Bisher steht lediglich das große Motocross-Rennen am 23. September fest. Alles Weitere ist unklar. Behörden prüfen derzeit, ob der Sport dauerhaft eine Chance auf der besagten Fläche an der Bundesstraße hat. Was, wenn das Projekt durchgeht? Die Nöthnitzer sind ratlos. „Wir haben nichts gegen die Motorsportler und wir haben auch nichts gegen die Tradition in Bannewitz“, stellt Dirk Ritter klar. Diese Tradition sei aber stets nur ein großes Rennen pro Jahr gewesen – nicht mehr. Einer Dauerbeschallung durch Cross-Maschinen unter anderem an mehreren Wochenenden im Sommer wollen sich die Nöthnitzer in Haus und Garten nicht aussetzen. „Es sei denn, es fahren Elektro-Fahrzeuge.“

Bisher scheinen Motorsportler und Anwohner von einem Konsens weit entfernt, insofern es diesen überhaupt geben kann. „Egal wie der Kompromiss aussieht, er wird zu unseren Lasten gehen“, sagt Thomas Mächold. Der Motocross werde ihnen ungefragt vorgesetzt. Eine adäquate Entschädigung für die Belastung sei kaum zu erwarten. Seit zehn Jahren wohne Thomas Mächold mit seiner Familie in Nöthnitz. Ihren Lebensmittelpunkt haben sie sich hier aufgebaut. Genauso wie andere belastet ihn der Umstand, dass der Motorsport Unruhe in das Wohngebiet bringt, dass das Projekt Bannewitz spaltet und die betroffenen Anwohner zum Teil als überempfindliche Zugezogene diffamiert werden, die nichts für die Bannewitzer Tradition übrig hätten.
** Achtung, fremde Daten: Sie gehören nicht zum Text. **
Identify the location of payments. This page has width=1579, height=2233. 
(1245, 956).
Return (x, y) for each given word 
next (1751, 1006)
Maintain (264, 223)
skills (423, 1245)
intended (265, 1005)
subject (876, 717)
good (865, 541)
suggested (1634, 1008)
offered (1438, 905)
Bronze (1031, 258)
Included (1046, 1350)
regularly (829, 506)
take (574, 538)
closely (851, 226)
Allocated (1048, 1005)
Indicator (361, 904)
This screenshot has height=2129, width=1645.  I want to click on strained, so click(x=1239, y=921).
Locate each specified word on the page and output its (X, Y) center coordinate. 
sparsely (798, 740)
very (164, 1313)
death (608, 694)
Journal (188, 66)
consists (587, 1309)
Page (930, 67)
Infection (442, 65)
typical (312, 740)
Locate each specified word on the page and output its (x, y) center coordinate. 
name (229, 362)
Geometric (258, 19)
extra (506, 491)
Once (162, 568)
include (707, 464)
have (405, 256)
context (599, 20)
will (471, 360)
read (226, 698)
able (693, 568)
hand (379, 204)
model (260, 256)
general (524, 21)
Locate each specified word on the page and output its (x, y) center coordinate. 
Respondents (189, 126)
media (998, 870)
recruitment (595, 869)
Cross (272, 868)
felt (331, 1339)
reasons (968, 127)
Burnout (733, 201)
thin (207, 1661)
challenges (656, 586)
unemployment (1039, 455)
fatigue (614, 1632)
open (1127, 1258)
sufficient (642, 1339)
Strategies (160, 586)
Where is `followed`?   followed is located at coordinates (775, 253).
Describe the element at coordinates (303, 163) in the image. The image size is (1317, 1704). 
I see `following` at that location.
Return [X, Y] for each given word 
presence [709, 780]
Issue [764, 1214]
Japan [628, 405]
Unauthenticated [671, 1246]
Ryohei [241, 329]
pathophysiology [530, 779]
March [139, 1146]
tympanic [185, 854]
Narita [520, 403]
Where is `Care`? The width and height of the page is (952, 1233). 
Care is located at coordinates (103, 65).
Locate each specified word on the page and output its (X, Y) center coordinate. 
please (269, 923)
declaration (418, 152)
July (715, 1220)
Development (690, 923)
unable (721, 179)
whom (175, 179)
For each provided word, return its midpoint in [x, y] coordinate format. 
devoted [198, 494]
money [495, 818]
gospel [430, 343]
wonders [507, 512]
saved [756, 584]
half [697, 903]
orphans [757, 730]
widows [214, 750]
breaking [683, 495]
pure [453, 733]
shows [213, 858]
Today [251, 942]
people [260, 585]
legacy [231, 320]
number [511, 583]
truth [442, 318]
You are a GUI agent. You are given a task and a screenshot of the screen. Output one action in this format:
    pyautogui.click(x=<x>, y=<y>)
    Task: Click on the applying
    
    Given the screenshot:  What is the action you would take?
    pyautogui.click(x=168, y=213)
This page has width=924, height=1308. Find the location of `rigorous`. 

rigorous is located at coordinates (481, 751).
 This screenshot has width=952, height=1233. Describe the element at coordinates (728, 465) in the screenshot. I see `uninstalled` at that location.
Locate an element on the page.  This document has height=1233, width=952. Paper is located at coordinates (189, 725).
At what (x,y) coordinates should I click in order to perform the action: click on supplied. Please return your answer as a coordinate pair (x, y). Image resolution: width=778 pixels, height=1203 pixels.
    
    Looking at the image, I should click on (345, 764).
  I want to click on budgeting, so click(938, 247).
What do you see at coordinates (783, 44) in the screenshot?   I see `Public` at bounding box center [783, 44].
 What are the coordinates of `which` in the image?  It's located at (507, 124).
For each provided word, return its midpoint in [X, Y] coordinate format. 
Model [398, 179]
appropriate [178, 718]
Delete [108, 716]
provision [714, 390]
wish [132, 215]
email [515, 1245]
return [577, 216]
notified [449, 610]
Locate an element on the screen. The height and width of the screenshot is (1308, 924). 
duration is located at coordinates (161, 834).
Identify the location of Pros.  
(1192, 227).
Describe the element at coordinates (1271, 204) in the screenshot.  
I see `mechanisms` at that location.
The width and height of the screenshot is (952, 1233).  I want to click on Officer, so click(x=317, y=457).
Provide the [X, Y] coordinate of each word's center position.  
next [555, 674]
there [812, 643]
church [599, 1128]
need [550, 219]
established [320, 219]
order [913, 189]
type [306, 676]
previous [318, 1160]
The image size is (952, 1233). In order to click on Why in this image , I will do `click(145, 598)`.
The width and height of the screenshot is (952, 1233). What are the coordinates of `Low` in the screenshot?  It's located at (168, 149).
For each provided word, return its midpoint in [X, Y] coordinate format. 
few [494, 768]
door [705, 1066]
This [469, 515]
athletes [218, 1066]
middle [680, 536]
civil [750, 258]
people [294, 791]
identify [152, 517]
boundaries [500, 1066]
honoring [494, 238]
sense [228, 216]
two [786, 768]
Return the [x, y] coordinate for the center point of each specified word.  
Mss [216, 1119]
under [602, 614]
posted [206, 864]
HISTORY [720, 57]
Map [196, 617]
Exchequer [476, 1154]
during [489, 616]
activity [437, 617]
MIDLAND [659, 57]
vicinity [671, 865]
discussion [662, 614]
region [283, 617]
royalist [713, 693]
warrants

Die Nöthnitzer fühlen sich alleingelassen mit ihren Sorgen und fragen sich: Warum ausgerechnet hier? 16 Motocross-Strecken gibt es in Sachsen. Keine davon befinde sich so nah an einem Wohngebiet. Bisher habe weder der Verein noch die Gemeindeverwaltung ernsthaft das Gespräch mit den Betroffenen gesucht. Bisher haben die Parteien nicht an einem gemeinsamen Tisch ihre Interessen besprochen. Die Anwohner wissen nicht, in welchem Umfang der Motocross in der Nachbarschaft betrieben werden soll und ob irgendwann sogar ein Großaufgebot an Cross-Fahrern von überall her zu erwarten ist.

„Worauf können wir noch vertrauen?“, fragt Mächold. Für Vertrauen brauche es einen offenen Dialog. Ohne diesen erhärtet sich für die Nöthnitzer der Verdacht, dass das Verfahren zur neuen Cross-Strecke zügig vorangetrieben werden soll, im Sinn der Motorsportler.